2024 – Mathematics 

SECTION – I

Each question carries 2 marks

Question 1:

Express 360 as a product of prime factors.

To express 360 as a product of prime factors, we can use the prime factorization method. Here’s the process:  

  1. Divide 360 by the smallest prime number, which is 2. 360 ÷ 2 = 180  
  2. Divide the result (180) by 2 again. 180 ÷ 2 = 90  
  3. Continue dividing by 2 until you get an odd number. 90 ÷ 2 = 45
  4. Now, divide the odd number (45) by the next smallest prime number, which is 3. 45 ÷ 3 = 15
  5. Divide 15 by 3 again. 15 ÷ 3 = 5  
  6. Finally, divide 5 by itself. 5 ÷ 5 = 1

Therefore, the prime factorization of 360 is:

360 = 2 * 2 * 2 * 3 * 3 * 5 = 2³ * 3² * 5

Question 2:

Is the pair of linear equations 3x – 5y = 7 and 6x – 10y = 13 inconsistent? Justify your answer.

To determine if the pair of linear equations is inconsistent, we can compare their coefficients. If the coefficients of x and y in one equation are proportional to the coefficients of x and y in the other equation, but the constant terms are not proportional, then the system is inconsistent.

Let’s compare the coefficients:

  • Equation 1: 3x – 5y = 7
  • Equation 2: 6x – 10y = 13

We can see that the coefficients of x and y in equation 2 are double the coefficients of x and y in equation 1 (6x = 2 * 3x and -10y = 2 * -5y). However, the constant term in equation 2 (13) is not double the constant term in equation 1 (7).

Therefore, the pair of linear equations is inconsistent.

Question 3:

A flag pole stands vertically on the ground. From a point which is 15 metres away from the foot of the tower, the angle of elevation of the top of the tower is 45°. Draw a suitable diagram for the given data.

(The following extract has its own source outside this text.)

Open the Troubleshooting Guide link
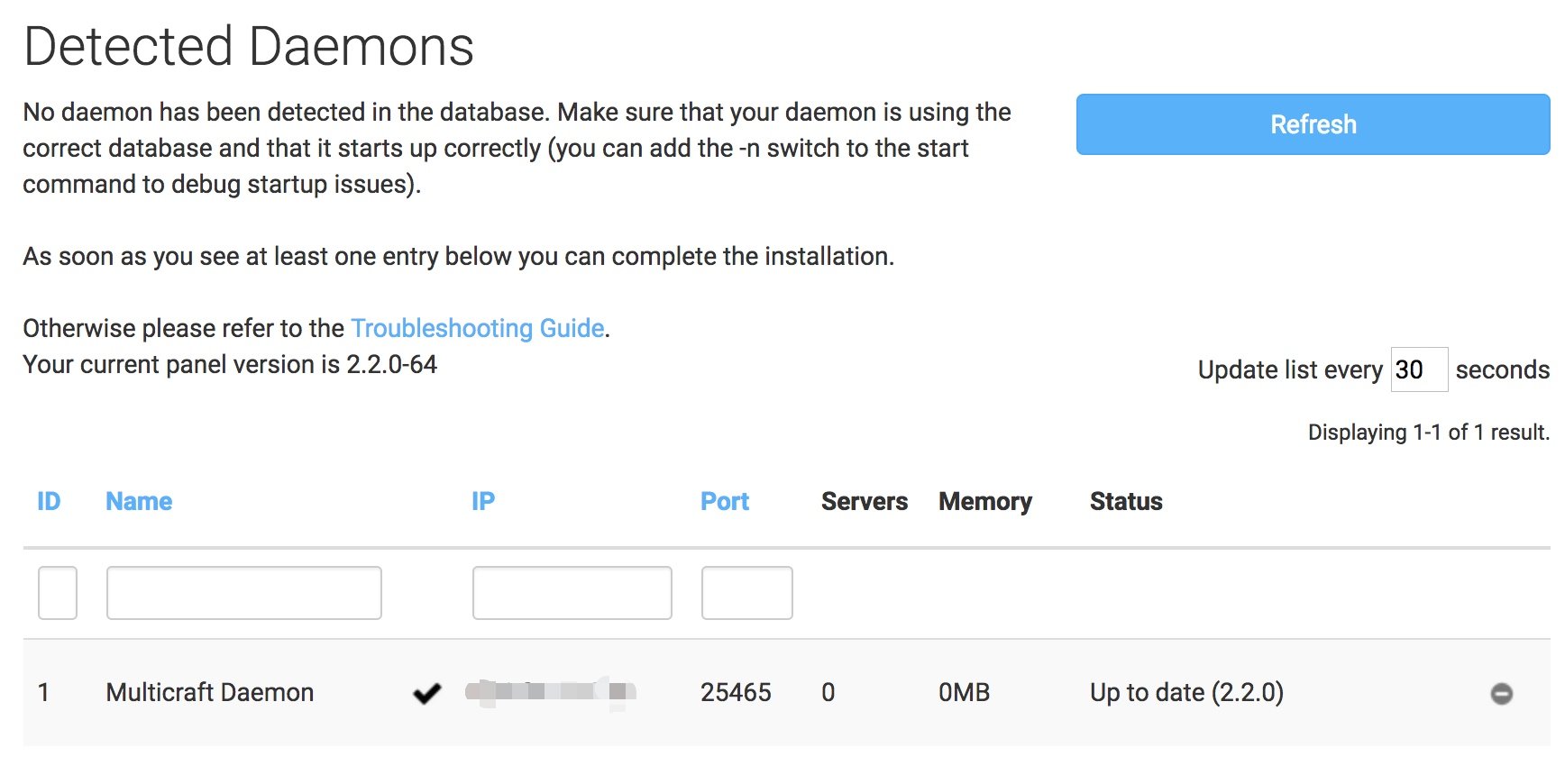 pyautogui.click(x=477, y=328)
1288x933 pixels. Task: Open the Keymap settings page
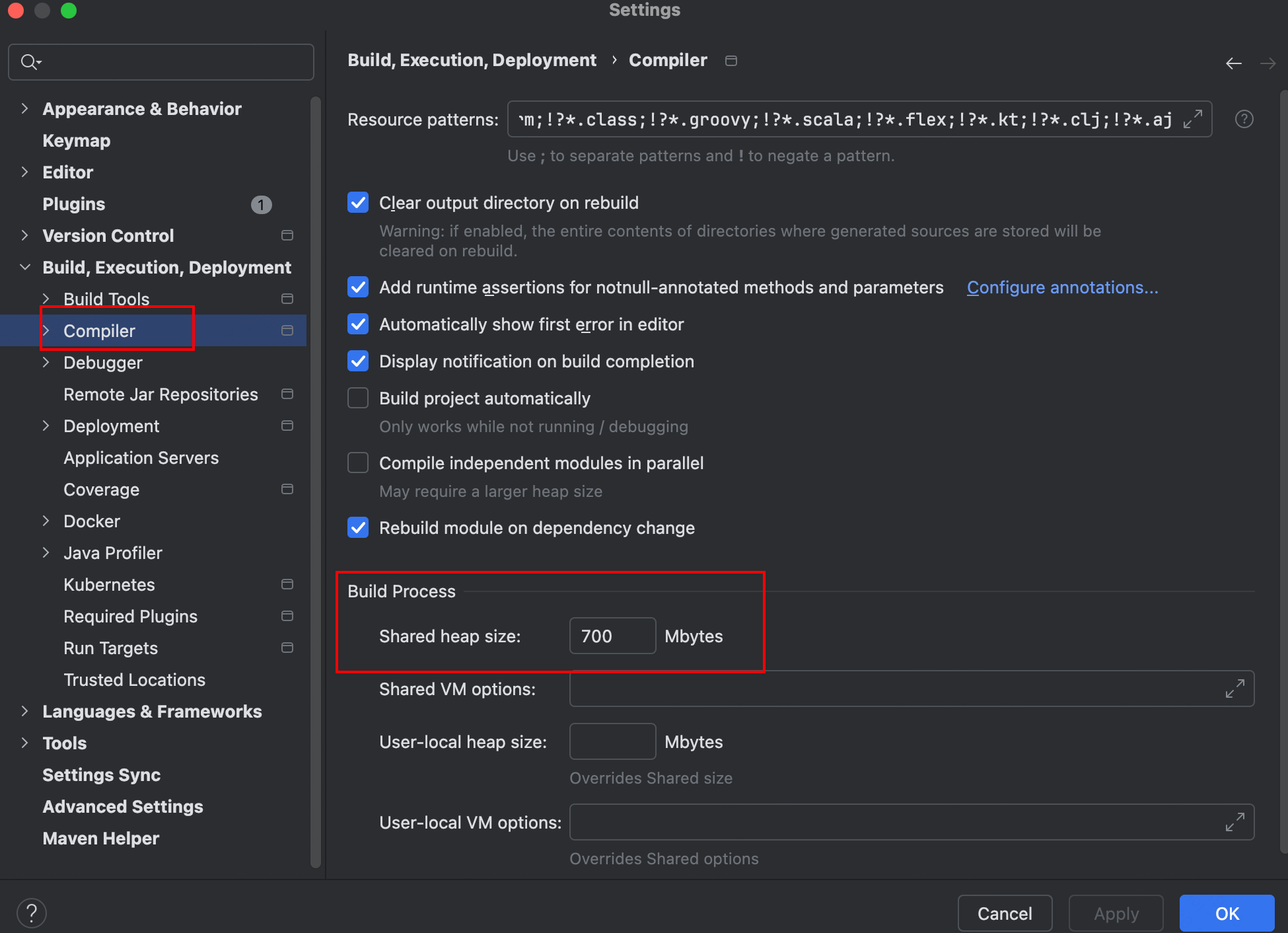click(76, 140)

Here’s a suitable diagram for the given data:

Image of rightangled triangle with base 15 meters and angle of elevation 45 degrees 

 

In the diagram:

  • The vertical line represents the flag pole.
  • The horizontal line represents the ground.
  • The point 15 meters away from the foot of the flag pole is marked.
  • The angle of elevation from this point to the top of the flag pole is 45 degrees.

Question 4:

AOB is the diameter of a circle with center ‘O’ and AC is a tangent to the circle at A. If ∠BOC = 130°, then find ∠ACO.

Answer  

  1. Angle in a Semicircle: Since AOB is the diameter, ∠AOB = 90° (angle in a semicircle).
  2. Angles in a Triangle: In triangle BOC, we have: ∠BOC + ∠OBC + ∠OCB = 180° (sum of angles in a triangle) 130° + ∠OBC + ∠OCB = 180° ∠OBC + ∠OCB = 50°
  3. Tangents and Radii: The tangent AC is perpendicular to the radius OA at the point of contact A. Therefore, ∠OAC = 90°.
  4. Angles in a Triangle: In triangle AOC, we have: ∠OAC + ∠ACO + ∠OCA = 180° (sum of angles in a triangle) 90° + ∠ACO + ∠OCA = 180° ∠ACO + ∠OCA = 90°
  5. Relation between Angles: From steps 2 and 4, we can see that: ∠OBC + ∠OCB = 50° ∠ACO + ∠OCA = 90°

Therefore, ∠ACO = 90° – 50° = 40°

Hence, ∠ACO = 40°

Question 5:

Express sin θ in terms of tan θ.

Answer  

  1. Trigonometric Identity: We know that: tan θ = sin θ / cos θ
  2. Rearranging: sin θ = tan θ * cos θ
  3. Using Pythagorean Identity: We also know that: sin² θ + cos² θ = 1 cos² θ = 1 – sin² θ cos θ = √(1 – sin² θ)
  4. Substituting: sin θ = tan θ * √(1 – sin² θ)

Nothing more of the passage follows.